As the active objection to the agreement gradually subsided, and the two countries established diplomatic ties in 1965, German products began to appear on shelves in Israeli stores.

Simultaneously another phenomenon began to emerge in the country, of Israelis exercising their own private boycott of products made in Germany.

A study published by Prof. Moshe Zimmerman in 1997 found that religious people were more likely to harbor negative feelings towards Germany and refrain from buying German products.

But not only religious people still uphold the boycott. Several years ago fans of the Beitar Yerushalayim soccer team protested the club’s decision to enter a sponsorship agreement with the Adidas company, although its products were in fact made in China.

In November 1992 then Education Minister Shulamit Aloni called for an economic-cultural-touristic boycott of Germany following the outburst of neo-Nazi violence in the country and the murder of three Turkish women.

In August 2006 25% of Haaretz newspaper’s shares were sold to the German corporation DuMont Schauberg. In the 1930s the company’s owners were members of the Nazi party and its newspapers supported the Nazi ideology.
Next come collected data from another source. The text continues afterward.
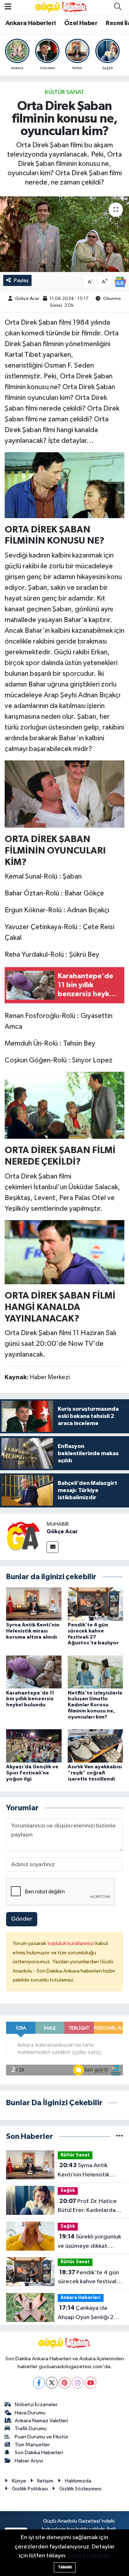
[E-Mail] (52, 1547)
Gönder (21, 1919)
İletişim (45, 2481)
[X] (52, 2383)
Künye (19, 2481)
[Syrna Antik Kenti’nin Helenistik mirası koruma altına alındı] (34, 1604)
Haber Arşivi (29, 2460)
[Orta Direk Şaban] (65, 1104)
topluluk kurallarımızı (71, 1943)
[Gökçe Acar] (23, 1537)
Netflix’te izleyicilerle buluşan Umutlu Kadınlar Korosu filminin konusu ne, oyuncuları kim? (95, 1705)
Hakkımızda (78, 2481)
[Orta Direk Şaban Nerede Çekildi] (65, 484)
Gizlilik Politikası (30, 2488)
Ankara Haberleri (30, 23)
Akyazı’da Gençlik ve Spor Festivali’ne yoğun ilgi (32, 1773)
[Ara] (117, 7)
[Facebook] (39, 2383)
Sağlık (68, 2190)
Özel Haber (80, 23)
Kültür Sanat (64, 92)
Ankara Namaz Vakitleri (41, 2420)
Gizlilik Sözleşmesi (80, 2488)
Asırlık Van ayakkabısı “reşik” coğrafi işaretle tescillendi (95, 1773)
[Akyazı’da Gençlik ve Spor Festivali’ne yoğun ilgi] (34, 1746)
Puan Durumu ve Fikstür (41, 2436)
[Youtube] (90, 2383)
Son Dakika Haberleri (39, 2452)
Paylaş (21, 280)
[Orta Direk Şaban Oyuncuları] (65, 793)
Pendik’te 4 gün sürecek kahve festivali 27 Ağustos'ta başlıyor (88, 2277)
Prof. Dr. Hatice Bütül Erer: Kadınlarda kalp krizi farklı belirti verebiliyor (87, 2206)
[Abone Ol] (120, 282)
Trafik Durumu (31, 2428)
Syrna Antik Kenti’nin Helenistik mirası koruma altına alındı (32, 1631)
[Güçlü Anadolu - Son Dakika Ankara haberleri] (61, 7)
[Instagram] (77, 2383)
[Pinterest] (65, 2383)
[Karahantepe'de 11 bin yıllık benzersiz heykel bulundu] (34, 1672)
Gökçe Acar (27, 298)
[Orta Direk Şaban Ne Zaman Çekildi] (65, 1251)
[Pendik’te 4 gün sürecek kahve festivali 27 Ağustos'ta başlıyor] (95, 1604)
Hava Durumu (30, 2412)
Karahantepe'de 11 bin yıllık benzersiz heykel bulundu (30, 1699)
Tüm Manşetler (32, 2444)
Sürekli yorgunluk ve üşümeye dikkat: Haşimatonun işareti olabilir (89, 2242)
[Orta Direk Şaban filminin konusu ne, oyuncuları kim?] (64, 234)
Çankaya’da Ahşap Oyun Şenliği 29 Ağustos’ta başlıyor (88, 2313)
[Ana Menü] (8, 7)
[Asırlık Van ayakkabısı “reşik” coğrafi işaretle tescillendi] (95, 1746)
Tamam (65, 2567)
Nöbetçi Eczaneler (36, 2404)
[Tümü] (119, 2136)
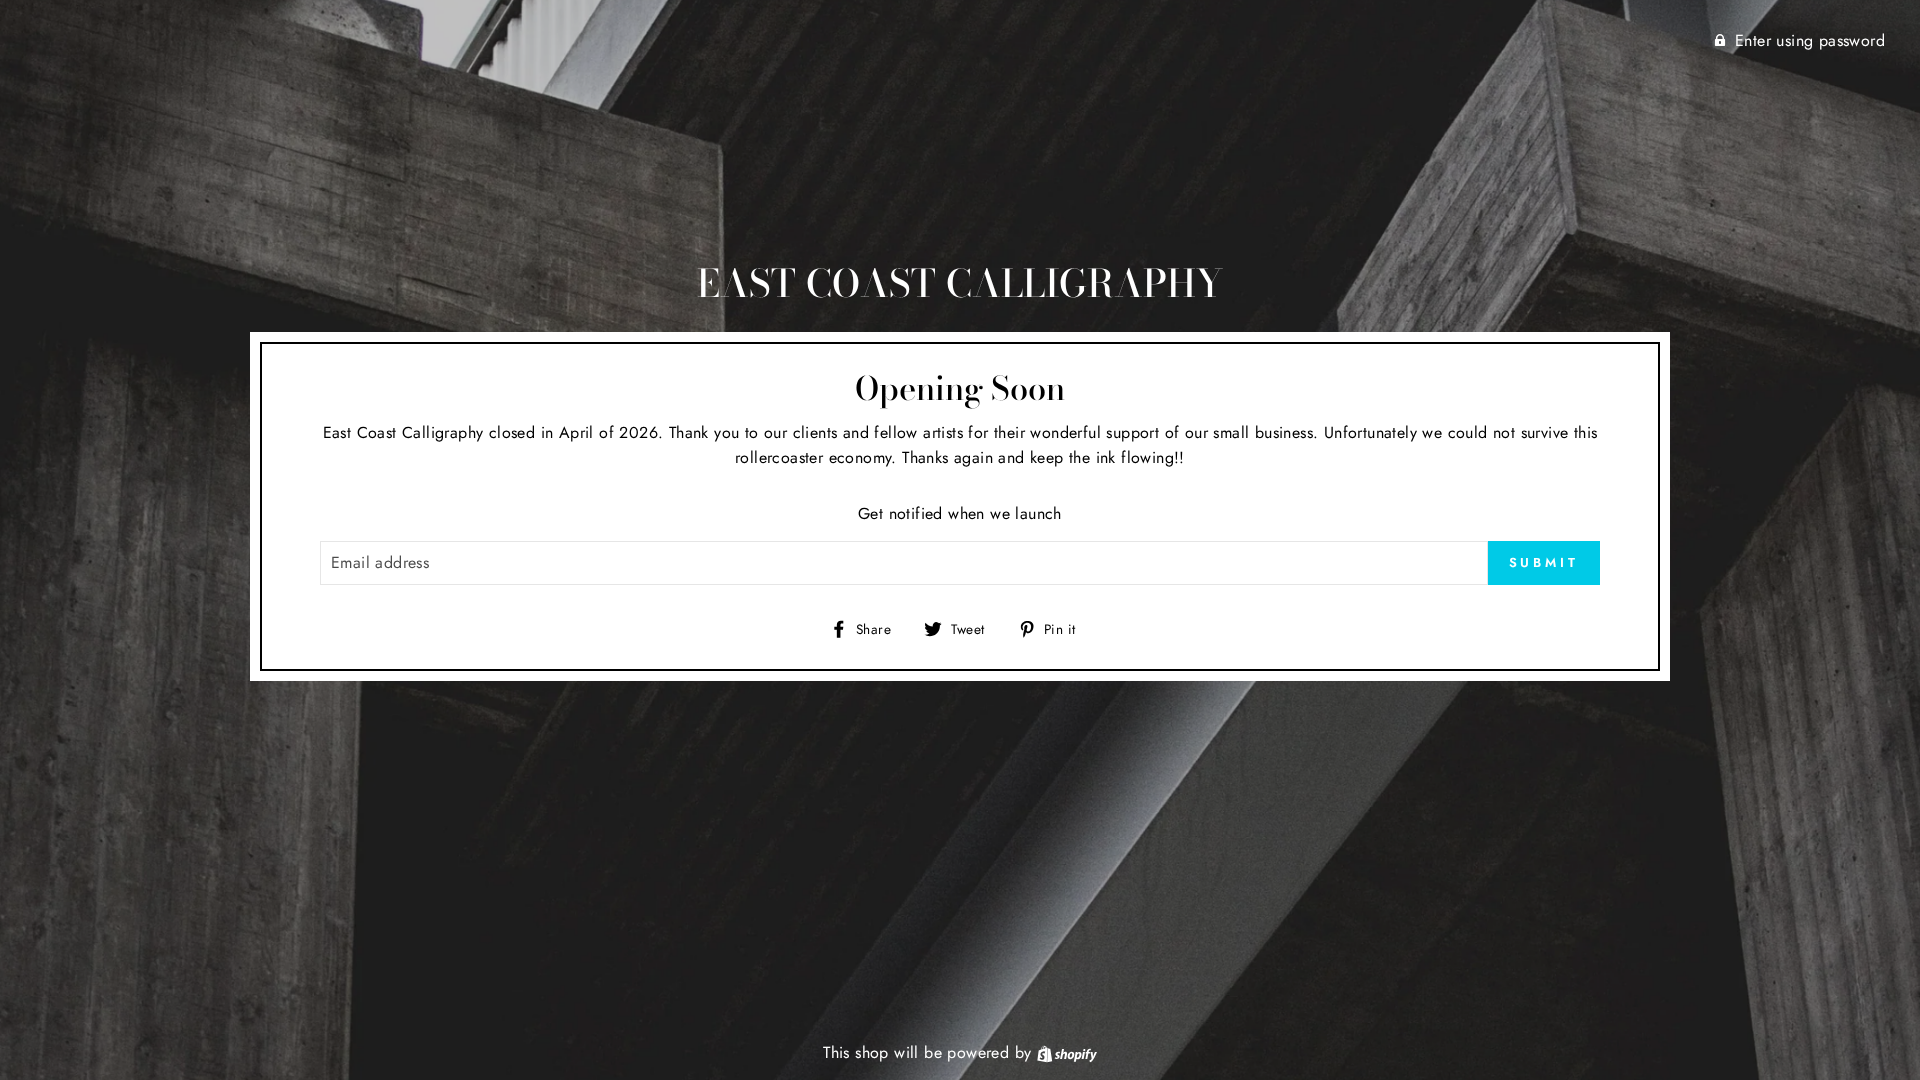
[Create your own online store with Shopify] (1067, 1052)
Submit (1544, 562)
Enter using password (1810, 40)
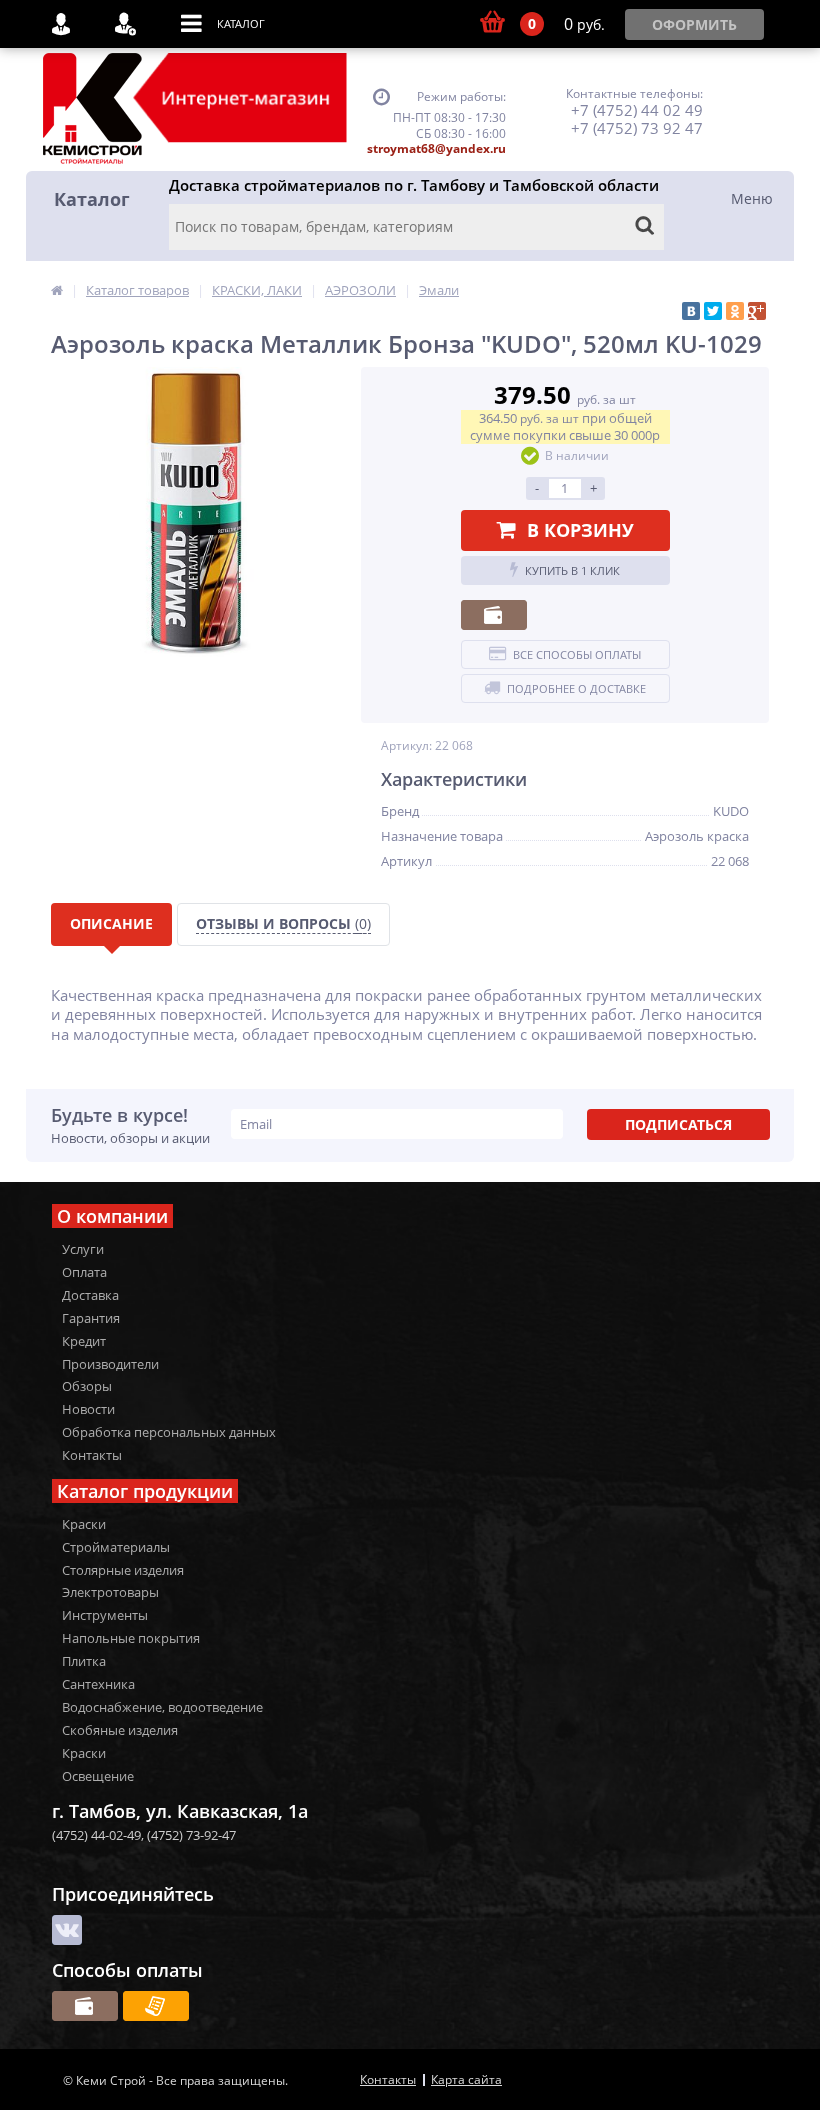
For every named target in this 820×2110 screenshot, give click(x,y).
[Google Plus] (757, 311)
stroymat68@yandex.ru (436, 148)
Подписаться (678, 1124)
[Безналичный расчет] (156, 2006)
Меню (752, 198)
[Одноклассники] (735, 311)
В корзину (580, 530)
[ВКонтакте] (691, 311)
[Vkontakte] (67, 1930)
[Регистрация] (133, 24)
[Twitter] (713, 311)
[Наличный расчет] (494, 615)
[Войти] (68, 24)
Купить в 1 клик (572, 570)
But with time also passive opposition dwindled and several German companies gained prominence in the local market, such as the Lufthansa airline, which is one of the busiest flight operators in Israel. In 1958, when it first opened offices in the country, the company was faced with threats by members of the Beitar youth movement.

Trips to Germany, including by train, are also no longer considered taboo.

While in the past the importation of German products to Israel was done almost secretly, today an abundance of German-made products are a staple in Israeli households, including cars made by Mercedes, Volkswagen and BMW, Bosch’s electronic appliances and AEG washing machines. Israelis eat Milka chocolate, ride Kettler bicycle, use Merck and Bayer medicines and get x-rayed by Siemens machine.

Some of these companies contributed to the Nazi extermination efforts as part of the IG Farben conglomerate. Deutsche Bank indirectly helped fund the construction of the concentration camps and the heads of the L’Oreal cosmetics company collaborated with Vichy regime.

But for most Israelis, the “Made in Germany” label today only signifies quality, reliability and lost-lasting products.

240,000 Holocaust survivors are currently living in Israel, but by 2025 their numbers will shrink to only 47,000. By 2015 more than two thirds of them will be over 80 years of age.